### Work required:
For every line in the material below that holds "height", report the line.

### Provided records:
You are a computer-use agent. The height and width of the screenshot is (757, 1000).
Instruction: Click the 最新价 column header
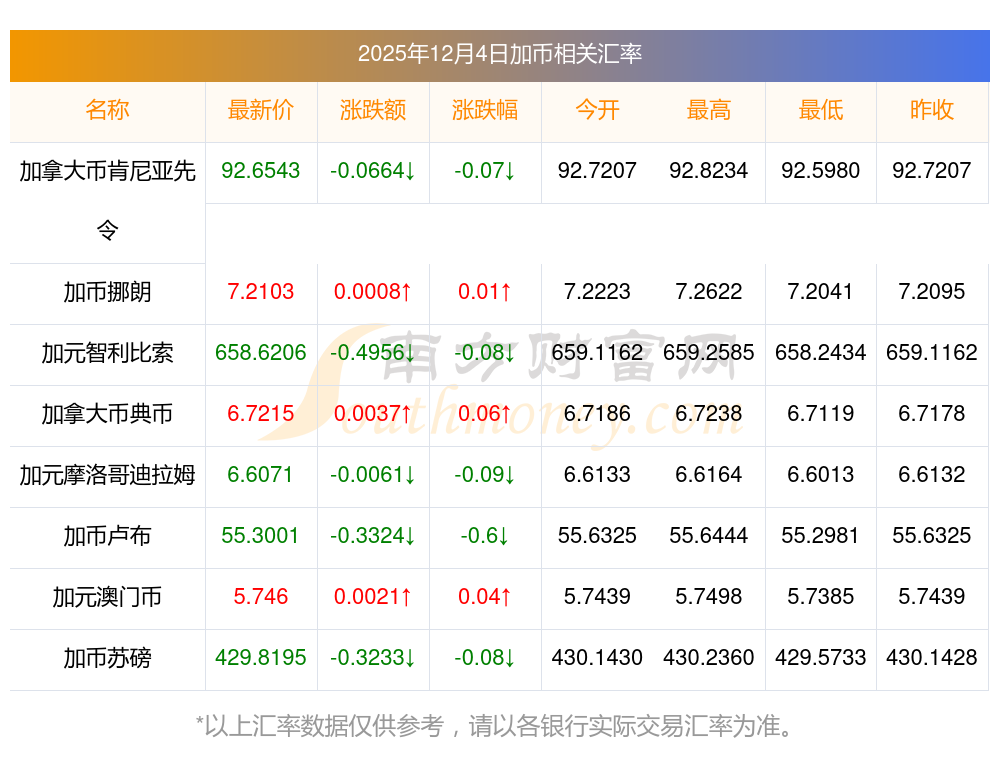[x=261, y=110]
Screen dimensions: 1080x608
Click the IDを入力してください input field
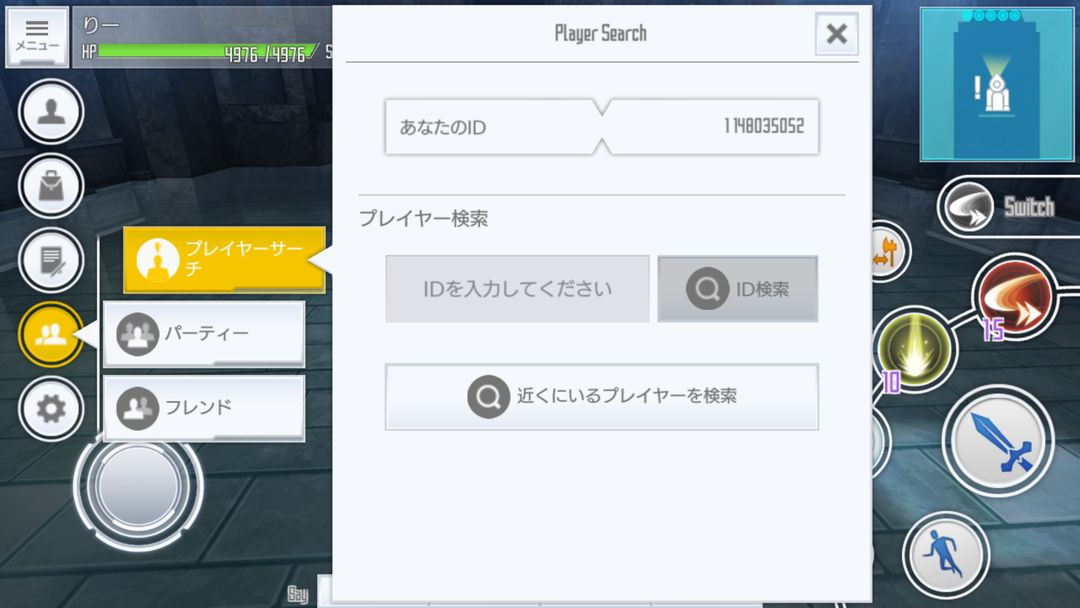point(517,288)
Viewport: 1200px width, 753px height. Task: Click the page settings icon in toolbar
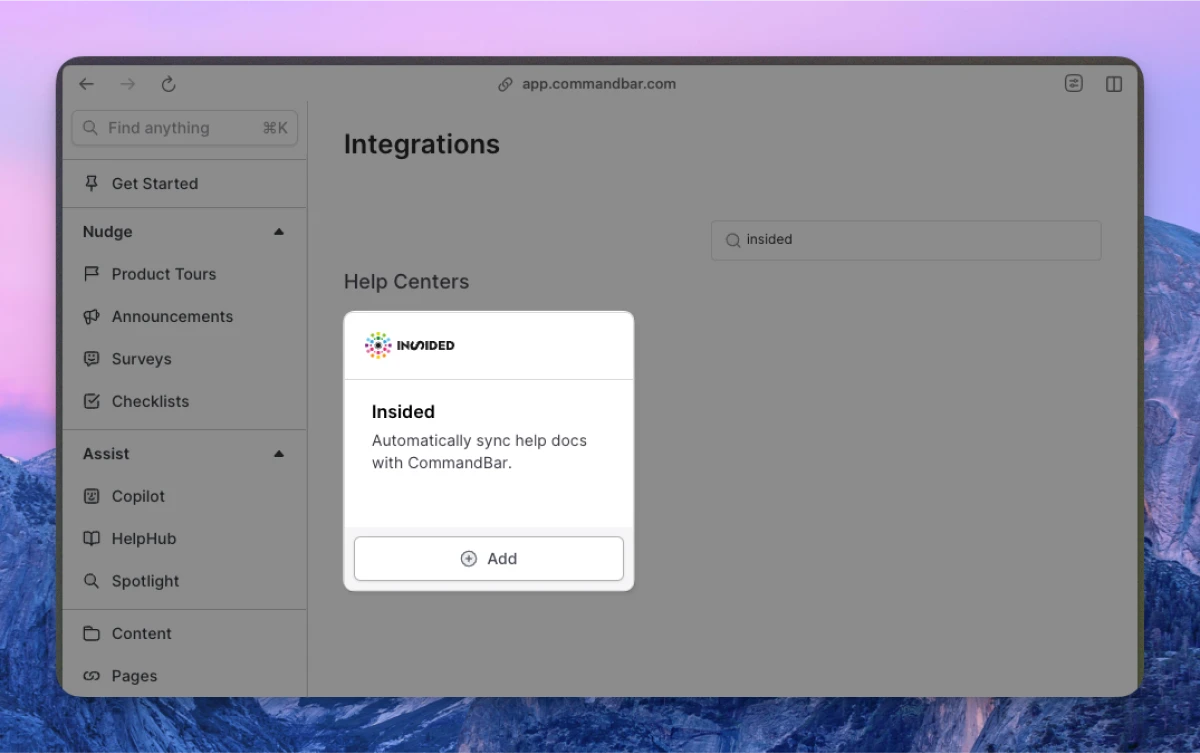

### Answer space:
You are a computer-use agent. The height and width of the screenshot is (757, 1000).
Viewport: 1200px width, 753px height. Task: Click the page settings icon in toolbar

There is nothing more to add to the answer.